LAUSR

Magnetic nanoparticles (MNPs) are widely used in imaging, magnetic hyperthermia, drug delivery, etc. We present a continuation of our study of dilute aqueous suspensions of magnetite nanoparticles using an AC Faraday rotation setup. Our previous results focused on analyzing the first and higher odd harmonics of the magnetic field frequency yielding the average particle magnetic moment μ, particle density n, and Verdet constant of the sample. Here, we investigate the leading even harmonic (2f) signal to analyze scattering by constructing a scattering ratio. This signal is independent of the polarization state of the incident light and is therefore not relatable to Faraday rotation (FR). The evidence of MNP clustering along with the geometric shadowing effect may explain the scattering response as a function of magnetic field frequency and amplitude. Investigation of clusters in SNPs is critical to establish their effective moment and size as a function of magnetic field profile.
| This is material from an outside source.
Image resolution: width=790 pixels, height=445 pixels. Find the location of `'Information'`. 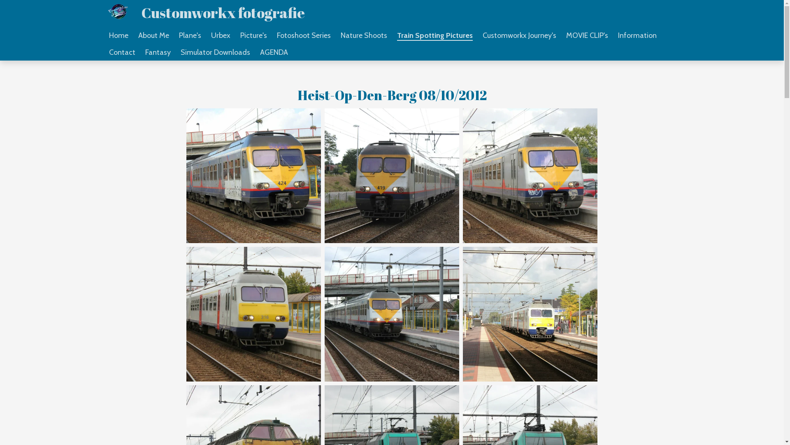

'Information' is located at coordinates (637, 35).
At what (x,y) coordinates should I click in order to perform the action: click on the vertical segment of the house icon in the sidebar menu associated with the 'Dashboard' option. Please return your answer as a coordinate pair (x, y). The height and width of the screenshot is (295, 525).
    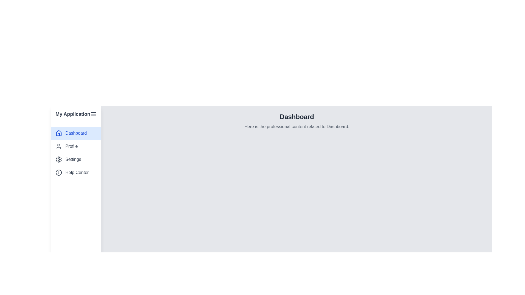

This analysis can provide a consistency check on the odd harmonic analysis, in addition to providing a physical picture of the underlying process of cluster formation. We have measured the scattering response of magnetite (Fe3O4) nanoparticles that vary in size from 15 to 25 nm along with two different types of SNPs with the same core diameter (20 nm) but different functionalization layers (Oleic acid and PEG). To explain the change in light intensity as a function of magnetic field, we are developing a model that employs a field-dependent cross-section which we hope to relate to cluster size.